Hopefully someone with a larger context window than myself can recall the article in question.
SatvikBeri|1 month ago
Purely anecdotally, I've found agents have gotten much better at asking clarifying questions, stating that two requirements are incompatible and asking which one to change, and so on.
https://spectrum.ieee.org/ai-coding-degrades
sReinwald|1 month ago
But when I use Claude code, I also supervise it somewhat closely. I don't let it go wild, and if it starts to make changes to existing tests it better have a damn good reason or it gets the hose again.
The failure mode here is letting the AI manage both the implementation and the testing. May as well ask high schoolers to grade their own exams. Everyone got an A+, how surprising!
edude03|1 month ago
I agree, although I think the problem usually comes in writing the spec in the first place. If you can write detailed enough specs the agent will usually give you exactly what you asked for. If you're spec is vague, it's hard to eyeball if the tests or even the implementation of the tests matches what you're looking for.
jermaustin1|1 month ago
antonvs|1 month ago
A very human solution
netsharc|1 month ago
In PR-lese: "To improve quality and reduce costs, we used AI to program some test code. Unfortunately the test code the AI generated fell below our standards, and it was missed during QA.".

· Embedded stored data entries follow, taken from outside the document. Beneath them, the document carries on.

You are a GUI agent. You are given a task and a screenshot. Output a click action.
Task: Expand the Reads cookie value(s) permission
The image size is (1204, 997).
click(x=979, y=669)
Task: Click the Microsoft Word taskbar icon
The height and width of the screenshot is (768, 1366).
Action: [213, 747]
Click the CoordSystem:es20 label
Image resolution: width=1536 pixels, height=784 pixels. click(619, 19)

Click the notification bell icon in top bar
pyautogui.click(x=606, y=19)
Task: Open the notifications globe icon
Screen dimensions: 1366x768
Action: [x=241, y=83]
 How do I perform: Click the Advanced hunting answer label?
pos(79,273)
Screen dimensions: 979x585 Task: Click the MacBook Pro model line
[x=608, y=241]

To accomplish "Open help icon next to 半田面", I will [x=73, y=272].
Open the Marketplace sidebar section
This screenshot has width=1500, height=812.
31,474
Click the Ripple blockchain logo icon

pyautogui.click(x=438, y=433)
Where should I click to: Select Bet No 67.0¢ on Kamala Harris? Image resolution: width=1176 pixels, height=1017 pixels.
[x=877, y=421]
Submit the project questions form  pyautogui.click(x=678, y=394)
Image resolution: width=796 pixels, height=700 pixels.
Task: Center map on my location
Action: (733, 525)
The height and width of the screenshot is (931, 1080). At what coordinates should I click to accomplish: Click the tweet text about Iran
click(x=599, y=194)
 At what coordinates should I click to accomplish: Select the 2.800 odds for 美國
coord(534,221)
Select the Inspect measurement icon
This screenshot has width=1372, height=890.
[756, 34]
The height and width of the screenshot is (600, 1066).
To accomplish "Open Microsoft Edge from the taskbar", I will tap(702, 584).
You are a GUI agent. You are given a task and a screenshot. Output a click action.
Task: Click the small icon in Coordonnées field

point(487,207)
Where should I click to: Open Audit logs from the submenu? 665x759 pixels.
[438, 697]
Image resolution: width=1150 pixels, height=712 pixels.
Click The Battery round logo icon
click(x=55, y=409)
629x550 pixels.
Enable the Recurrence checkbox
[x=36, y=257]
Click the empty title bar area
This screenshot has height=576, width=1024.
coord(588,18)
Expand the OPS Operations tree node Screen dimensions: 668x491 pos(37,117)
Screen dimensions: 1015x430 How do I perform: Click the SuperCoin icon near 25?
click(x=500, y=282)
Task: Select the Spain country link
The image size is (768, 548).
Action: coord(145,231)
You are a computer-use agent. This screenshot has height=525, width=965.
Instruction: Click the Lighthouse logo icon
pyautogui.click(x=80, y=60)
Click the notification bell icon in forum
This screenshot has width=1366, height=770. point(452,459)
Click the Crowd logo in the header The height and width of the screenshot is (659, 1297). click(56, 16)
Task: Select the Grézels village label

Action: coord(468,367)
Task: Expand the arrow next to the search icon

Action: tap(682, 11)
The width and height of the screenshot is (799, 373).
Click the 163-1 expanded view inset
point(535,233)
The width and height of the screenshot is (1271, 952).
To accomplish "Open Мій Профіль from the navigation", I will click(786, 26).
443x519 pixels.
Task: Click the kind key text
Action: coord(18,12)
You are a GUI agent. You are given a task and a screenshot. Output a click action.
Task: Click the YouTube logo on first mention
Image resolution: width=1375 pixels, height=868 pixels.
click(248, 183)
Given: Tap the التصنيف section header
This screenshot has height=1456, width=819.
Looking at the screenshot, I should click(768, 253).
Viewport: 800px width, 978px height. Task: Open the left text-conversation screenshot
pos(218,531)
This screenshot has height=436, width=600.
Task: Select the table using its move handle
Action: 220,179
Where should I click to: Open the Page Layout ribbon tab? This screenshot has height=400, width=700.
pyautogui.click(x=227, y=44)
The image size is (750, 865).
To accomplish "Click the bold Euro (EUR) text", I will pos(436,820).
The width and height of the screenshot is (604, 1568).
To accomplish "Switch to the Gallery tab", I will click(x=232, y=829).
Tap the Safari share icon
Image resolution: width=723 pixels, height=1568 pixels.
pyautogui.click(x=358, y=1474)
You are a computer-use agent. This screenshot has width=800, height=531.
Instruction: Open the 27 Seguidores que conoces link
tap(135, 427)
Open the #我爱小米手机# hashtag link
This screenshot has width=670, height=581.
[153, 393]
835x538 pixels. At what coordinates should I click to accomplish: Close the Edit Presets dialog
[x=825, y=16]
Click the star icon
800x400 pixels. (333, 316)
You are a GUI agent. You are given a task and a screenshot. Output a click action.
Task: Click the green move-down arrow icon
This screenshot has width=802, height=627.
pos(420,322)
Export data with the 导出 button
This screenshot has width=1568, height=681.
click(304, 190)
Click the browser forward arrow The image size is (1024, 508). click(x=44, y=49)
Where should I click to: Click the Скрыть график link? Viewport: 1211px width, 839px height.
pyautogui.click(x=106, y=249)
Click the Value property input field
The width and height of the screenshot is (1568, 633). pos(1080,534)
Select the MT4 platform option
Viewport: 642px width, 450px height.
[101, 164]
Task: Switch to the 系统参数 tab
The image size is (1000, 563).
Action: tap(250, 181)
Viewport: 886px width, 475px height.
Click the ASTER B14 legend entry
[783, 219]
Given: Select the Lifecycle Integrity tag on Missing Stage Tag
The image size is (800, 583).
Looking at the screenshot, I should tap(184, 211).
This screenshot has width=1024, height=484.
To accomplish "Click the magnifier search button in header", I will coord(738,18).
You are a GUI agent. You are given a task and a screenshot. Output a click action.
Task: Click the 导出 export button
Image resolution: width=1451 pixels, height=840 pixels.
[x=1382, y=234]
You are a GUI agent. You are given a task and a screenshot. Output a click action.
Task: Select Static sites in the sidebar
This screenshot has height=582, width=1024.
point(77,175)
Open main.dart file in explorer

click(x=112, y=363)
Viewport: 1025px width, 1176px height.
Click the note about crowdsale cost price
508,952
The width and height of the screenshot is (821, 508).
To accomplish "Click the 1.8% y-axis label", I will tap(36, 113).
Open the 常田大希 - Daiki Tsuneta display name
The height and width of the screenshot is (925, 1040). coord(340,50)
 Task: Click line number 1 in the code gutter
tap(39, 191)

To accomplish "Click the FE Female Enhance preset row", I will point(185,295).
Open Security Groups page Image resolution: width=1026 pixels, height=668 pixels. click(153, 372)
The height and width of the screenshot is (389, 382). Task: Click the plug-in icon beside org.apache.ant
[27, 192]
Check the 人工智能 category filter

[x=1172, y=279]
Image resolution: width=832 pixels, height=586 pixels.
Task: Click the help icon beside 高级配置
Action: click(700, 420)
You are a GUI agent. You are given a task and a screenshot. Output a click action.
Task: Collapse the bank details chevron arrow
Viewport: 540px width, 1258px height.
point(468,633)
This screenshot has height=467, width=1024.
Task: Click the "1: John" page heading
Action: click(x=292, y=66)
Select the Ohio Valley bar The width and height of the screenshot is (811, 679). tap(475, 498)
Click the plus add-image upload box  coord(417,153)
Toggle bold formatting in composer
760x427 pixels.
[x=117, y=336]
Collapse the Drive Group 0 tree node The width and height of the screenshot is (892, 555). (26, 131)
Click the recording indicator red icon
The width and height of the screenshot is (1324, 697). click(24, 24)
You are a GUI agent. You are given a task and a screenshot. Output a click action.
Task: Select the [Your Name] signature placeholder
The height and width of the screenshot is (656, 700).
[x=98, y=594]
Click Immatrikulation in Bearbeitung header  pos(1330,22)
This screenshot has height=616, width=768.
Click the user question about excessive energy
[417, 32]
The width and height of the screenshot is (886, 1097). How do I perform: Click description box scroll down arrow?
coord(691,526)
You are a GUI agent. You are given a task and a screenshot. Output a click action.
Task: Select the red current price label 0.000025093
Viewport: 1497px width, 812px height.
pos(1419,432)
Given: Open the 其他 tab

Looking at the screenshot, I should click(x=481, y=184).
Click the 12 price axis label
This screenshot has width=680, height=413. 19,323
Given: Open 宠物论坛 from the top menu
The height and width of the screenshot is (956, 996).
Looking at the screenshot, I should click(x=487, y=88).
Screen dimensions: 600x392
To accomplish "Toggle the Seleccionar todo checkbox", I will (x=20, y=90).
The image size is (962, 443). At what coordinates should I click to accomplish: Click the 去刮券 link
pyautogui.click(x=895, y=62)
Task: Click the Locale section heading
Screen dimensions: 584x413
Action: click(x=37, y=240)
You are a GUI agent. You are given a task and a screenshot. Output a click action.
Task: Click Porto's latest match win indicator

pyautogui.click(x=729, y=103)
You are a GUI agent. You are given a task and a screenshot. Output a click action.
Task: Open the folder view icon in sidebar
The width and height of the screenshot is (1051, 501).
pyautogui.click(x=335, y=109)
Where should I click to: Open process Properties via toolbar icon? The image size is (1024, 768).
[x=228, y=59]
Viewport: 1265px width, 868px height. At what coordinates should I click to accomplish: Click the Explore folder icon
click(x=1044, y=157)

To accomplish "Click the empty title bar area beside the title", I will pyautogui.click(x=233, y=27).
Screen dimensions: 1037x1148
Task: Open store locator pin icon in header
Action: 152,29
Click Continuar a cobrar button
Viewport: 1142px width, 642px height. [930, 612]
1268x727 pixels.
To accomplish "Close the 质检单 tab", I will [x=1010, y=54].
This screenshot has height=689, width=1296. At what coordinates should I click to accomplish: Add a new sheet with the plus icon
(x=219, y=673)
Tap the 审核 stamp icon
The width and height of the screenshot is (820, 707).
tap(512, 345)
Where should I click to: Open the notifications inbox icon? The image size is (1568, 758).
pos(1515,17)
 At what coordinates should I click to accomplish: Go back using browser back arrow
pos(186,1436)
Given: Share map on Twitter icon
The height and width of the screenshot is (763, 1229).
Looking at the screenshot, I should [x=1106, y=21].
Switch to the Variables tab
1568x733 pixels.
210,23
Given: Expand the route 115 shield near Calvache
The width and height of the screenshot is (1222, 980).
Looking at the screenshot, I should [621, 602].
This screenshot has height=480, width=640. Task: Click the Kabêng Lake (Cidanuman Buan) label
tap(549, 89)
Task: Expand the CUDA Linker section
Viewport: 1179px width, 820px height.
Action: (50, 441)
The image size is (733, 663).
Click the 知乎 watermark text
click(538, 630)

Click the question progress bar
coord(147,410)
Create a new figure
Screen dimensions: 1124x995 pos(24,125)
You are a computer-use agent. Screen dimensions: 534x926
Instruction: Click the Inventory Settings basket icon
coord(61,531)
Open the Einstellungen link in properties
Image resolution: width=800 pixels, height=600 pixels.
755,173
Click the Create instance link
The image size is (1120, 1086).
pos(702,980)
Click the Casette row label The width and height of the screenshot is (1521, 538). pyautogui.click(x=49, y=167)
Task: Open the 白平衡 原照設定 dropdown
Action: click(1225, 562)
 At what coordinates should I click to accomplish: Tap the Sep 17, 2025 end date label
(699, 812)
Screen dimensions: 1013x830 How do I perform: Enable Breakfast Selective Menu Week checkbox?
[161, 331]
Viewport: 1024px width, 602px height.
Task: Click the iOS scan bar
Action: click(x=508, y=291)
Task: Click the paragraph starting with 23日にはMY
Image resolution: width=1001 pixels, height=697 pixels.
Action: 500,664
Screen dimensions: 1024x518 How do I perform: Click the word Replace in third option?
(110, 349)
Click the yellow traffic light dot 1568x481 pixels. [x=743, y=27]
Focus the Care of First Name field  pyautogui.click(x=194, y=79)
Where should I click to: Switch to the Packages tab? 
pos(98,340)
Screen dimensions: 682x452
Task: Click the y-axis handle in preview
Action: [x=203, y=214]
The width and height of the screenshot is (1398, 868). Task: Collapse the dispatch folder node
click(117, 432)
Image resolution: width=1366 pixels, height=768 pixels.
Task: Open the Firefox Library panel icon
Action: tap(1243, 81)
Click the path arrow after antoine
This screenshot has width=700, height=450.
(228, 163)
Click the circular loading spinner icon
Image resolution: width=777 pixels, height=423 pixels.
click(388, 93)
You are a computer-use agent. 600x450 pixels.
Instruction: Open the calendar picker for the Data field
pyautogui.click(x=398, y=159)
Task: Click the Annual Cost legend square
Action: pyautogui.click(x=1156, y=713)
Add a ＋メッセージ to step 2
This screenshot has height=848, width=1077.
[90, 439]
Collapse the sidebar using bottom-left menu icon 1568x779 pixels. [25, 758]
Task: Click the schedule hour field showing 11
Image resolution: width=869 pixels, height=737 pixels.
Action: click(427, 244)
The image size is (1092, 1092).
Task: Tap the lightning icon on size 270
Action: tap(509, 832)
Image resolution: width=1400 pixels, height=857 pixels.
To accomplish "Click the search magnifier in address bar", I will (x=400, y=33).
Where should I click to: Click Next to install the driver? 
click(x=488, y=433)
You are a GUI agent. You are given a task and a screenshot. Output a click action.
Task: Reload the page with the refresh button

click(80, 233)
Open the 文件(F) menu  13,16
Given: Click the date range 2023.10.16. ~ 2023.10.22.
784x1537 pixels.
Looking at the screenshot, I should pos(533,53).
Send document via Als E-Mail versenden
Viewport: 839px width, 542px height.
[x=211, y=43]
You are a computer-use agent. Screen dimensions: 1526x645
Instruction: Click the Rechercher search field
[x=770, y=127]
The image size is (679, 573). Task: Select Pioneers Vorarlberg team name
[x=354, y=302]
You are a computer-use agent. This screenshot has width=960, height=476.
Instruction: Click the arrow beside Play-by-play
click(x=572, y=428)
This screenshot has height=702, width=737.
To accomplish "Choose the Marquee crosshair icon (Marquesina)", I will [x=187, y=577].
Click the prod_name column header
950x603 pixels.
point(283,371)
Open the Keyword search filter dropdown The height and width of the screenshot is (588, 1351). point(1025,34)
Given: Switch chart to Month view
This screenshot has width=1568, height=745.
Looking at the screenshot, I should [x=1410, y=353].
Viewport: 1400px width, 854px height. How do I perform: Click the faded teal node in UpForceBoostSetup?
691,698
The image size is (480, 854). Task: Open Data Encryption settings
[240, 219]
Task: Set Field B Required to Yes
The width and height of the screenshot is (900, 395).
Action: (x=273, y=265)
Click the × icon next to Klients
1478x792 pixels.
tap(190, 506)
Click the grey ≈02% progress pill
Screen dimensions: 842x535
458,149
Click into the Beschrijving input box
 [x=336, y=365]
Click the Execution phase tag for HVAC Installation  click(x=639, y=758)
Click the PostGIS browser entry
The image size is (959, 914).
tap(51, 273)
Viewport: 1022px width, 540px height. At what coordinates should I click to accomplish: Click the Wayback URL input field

Then again they got their supplier Bosch to program the "defeat device" and lied to them that "Oh don't worry, it's just for testing, we won't deploy it to production". (The "device" (probably just an algorithm) detects whether the steering wheel was being moved or not as the throttle is pushed, and if not, it assumes the car was undergoing emissions testing, and it runs the engine in the environmentally friendlier mode).